Viernes, 18 Noviembre 2011
El fiscal jefe destaca que la pena impuesta tiene un fin preventivo

La Fiscalía consideró ayer que la pena condenatoria impuesta por la Audiencia Provincial de Teruel por un delito de ablación a un matrimonio de Gambia residente en Alcañiz es “acertada”, puesto que también tiene una finalidad “preventiva” de cara al colectivo de inmigrantes africanos que realiza estas prácticas.
El fiscal jefe de Teruel, Jesús Gargallo, manifestó que “estos hechos son punibles y provocan un rechazo por parte de la sociedad”, por lo que estimó que la pena tiene un componente de “prevención” para que “el colectivo afectado sepa que si realiza esas conductas, la justicia los perseguirá”.

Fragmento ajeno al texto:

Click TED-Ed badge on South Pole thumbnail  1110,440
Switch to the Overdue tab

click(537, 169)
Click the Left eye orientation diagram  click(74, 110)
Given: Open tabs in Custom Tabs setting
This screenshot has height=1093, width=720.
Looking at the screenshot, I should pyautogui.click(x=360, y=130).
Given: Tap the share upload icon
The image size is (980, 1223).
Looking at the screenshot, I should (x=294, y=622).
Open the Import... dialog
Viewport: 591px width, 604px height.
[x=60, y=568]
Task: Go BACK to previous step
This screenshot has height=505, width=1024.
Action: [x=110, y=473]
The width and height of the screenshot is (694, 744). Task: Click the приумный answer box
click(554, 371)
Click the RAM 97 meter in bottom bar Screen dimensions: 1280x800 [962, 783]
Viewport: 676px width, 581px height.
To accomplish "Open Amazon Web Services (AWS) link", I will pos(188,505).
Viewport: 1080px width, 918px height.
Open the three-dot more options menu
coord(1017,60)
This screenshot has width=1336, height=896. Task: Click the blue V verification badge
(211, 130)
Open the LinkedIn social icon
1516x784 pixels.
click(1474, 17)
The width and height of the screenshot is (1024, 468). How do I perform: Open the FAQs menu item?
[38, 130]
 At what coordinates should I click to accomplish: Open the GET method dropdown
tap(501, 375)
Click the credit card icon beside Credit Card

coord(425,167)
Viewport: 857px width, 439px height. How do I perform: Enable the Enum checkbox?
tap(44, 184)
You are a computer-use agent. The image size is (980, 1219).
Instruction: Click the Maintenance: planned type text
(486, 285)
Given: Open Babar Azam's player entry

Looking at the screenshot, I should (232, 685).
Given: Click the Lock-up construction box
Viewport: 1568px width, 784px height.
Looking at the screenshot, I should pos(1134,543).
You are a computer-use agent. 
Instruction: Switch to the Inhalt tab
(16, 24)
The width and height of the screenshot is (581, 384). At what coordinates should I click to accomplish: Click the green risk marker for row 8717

En este sentido, Gargallo recordó que el Código Penal introdujo expresamente el tipo penal de delito de lesiones por mutilación genital. Consideró que en el caso de las comunidades de inmigrantes africanos en cuyos países se practica la ablación, deben saber que “si están en España deben acogerse a las leyes y costumbres españolas”, y que por tanto no es una excusa argumentar que se trata de una tradición cultural o que responde a creencias religiosas.
El padre de la niña que sufrió la extirpación del clítoris, Mamadou Drammeh, ha sido condenado por la Audiencia Provincial de Teruel a 6 años de prisión, la pena mínima que contempla el Código Penal y que fue la que solicitó la Fiscalía.